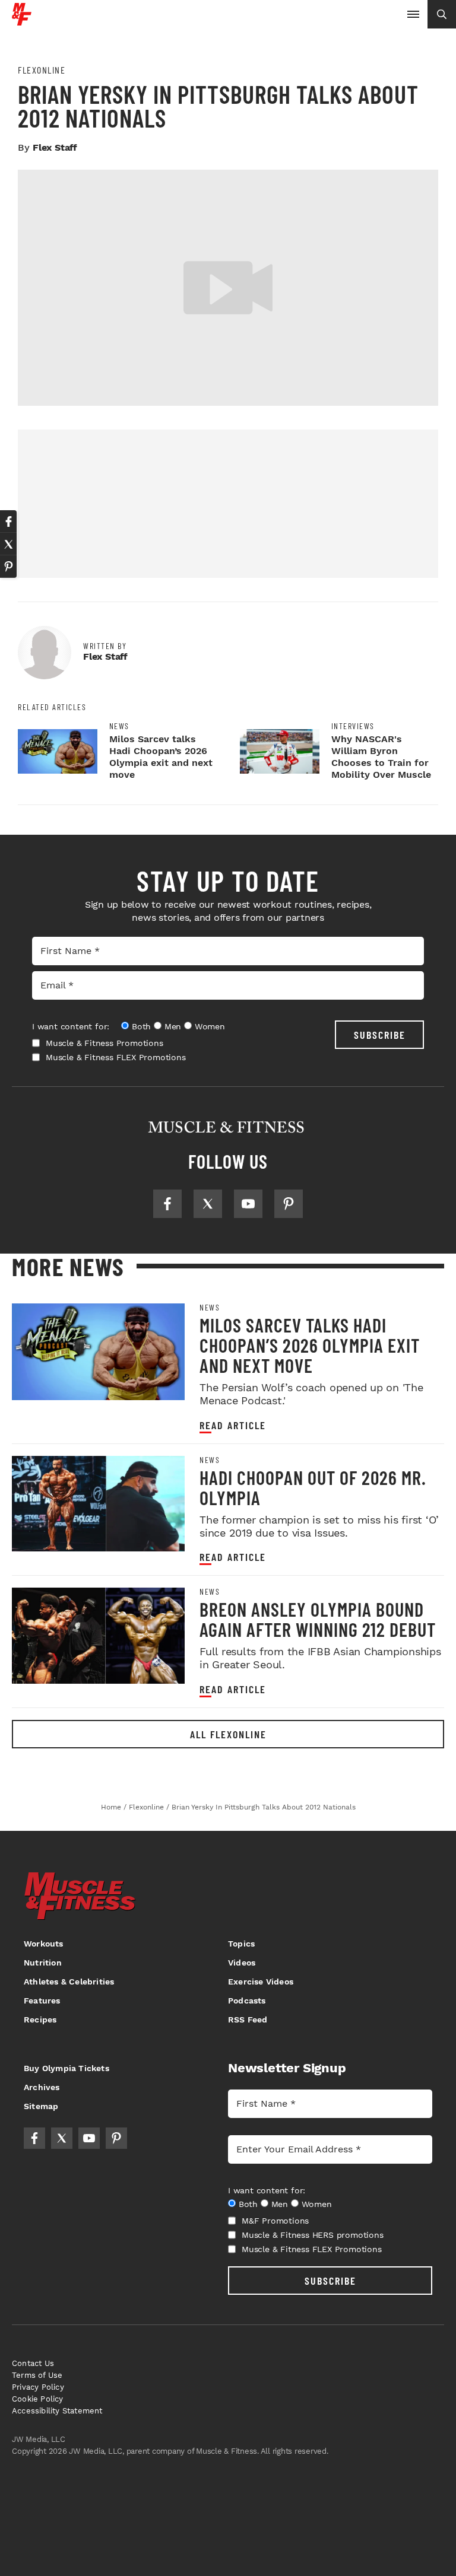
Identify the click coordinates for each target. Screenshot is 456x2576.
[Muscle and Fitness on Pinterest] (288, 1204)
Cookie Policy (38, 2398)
--
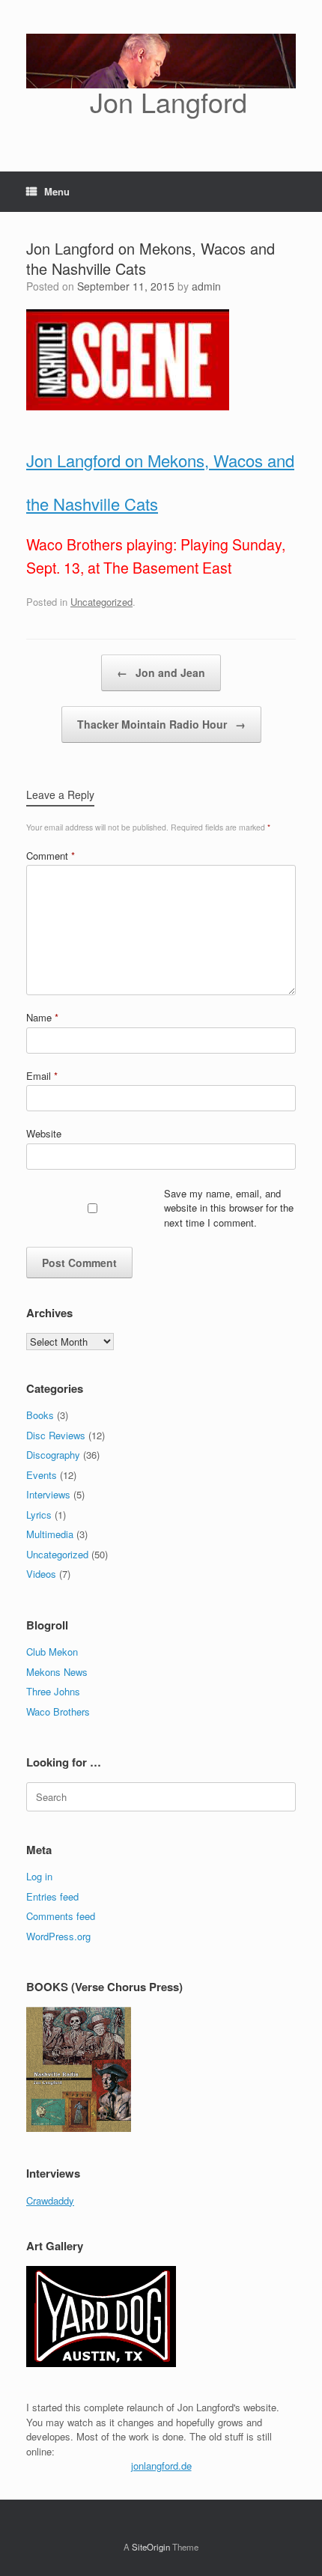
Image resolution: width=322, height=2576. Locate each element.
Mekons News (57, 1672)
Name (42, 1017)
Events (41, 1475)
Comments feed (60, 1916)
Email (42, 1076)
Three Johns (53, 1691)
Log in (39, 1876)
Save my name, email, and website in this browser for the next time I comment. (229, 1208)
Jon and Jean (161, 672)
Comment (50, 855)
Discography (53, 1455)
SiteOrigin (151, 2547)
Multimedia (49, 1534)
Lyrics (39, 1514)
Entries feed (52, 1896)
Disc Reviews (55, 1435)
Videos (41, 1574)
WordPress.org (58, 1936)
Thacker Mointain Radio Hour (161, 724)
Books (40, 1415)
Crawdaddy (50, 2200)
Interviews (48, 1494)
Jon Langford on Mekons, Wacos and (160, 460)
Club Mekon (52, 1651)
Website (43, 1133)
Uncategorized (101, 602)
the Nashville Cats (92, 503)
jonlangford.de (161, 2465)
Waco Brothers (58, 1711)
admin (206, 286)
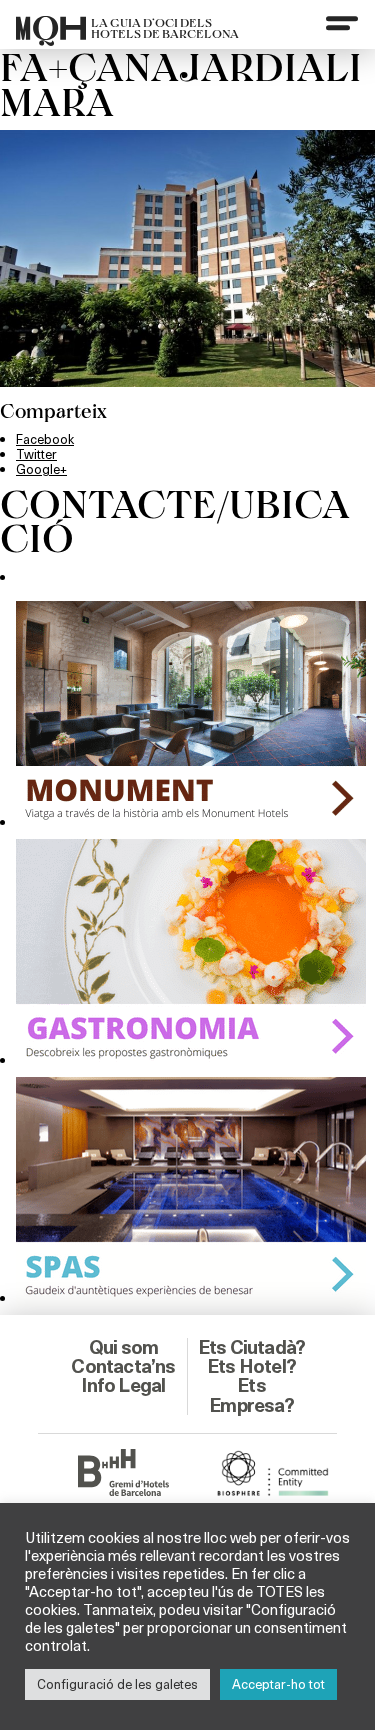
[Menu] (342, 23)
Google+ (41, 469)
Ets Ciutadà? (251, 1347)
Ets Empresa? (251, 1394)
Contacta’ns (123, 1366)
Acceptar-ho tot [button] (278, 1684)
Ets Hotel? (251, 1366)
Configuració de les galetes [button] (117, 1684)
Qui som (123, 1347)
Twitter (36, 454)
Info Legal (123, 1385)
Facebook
* * *
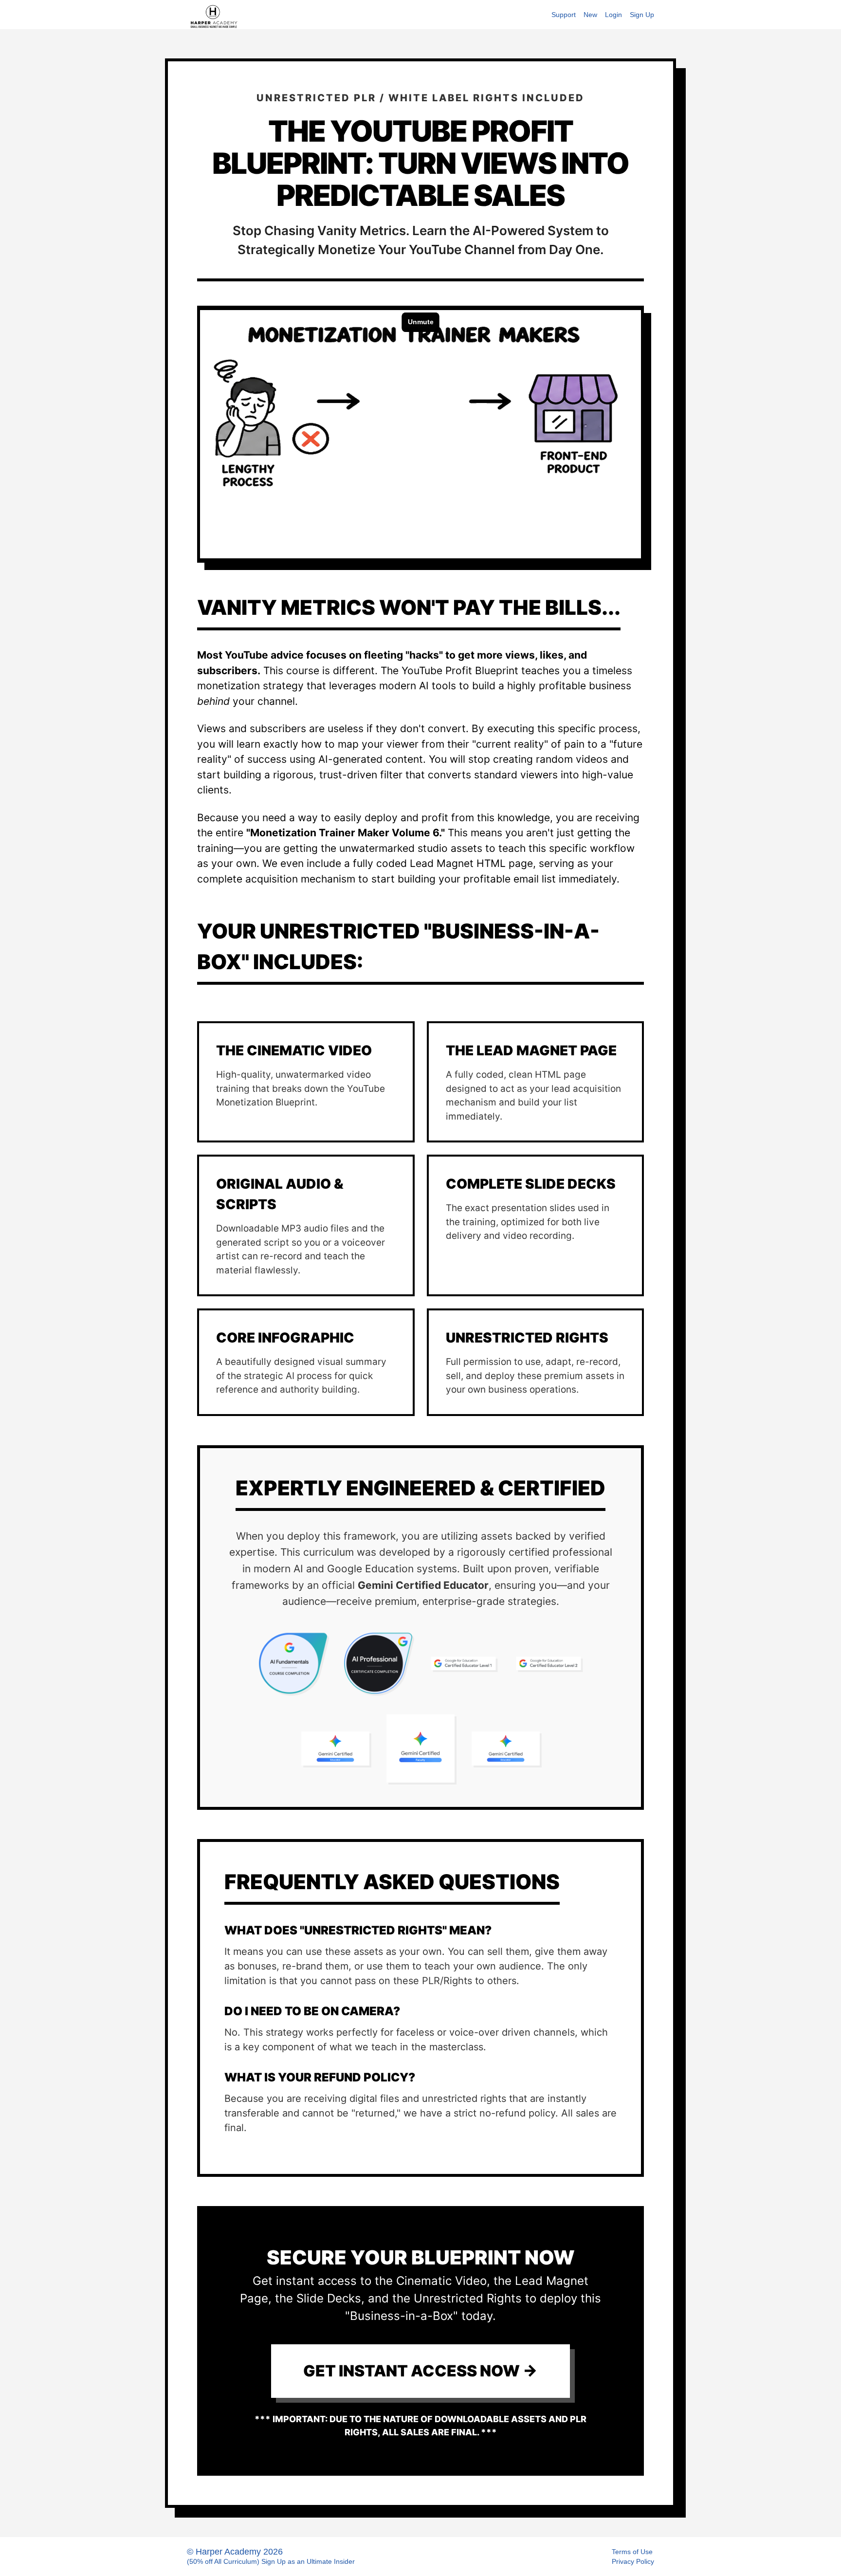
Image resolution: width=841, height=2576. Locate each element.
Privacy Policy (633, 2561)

▶ [WHAT YOU ARE ASKED TO DO]: In the data above, find the line containing "Website (43, 1133)" and the line containing "Ets Hotel? (251, 1366)". Copy exactly the stretch from the first through the second, both included, leaving out any picture.

▶ [ANSWER]:
Website (43, 1133)
Uncategorized (101, 602)
the Nashville Cats (92, 503)
jonlangford.de (161, 2465)
Waco Brothers (58, 1711)
admin (206, 286)
[Menu] (342, 23)
Google+ (41, 469)
Ets Ciutadà? (251, 1347)
Ets Empresa? (251, 1394)
Contacta’ns (123, 1366)
Acceptar-ho tot [button] (278, 1684)
Ets Hotel? (251, 1366)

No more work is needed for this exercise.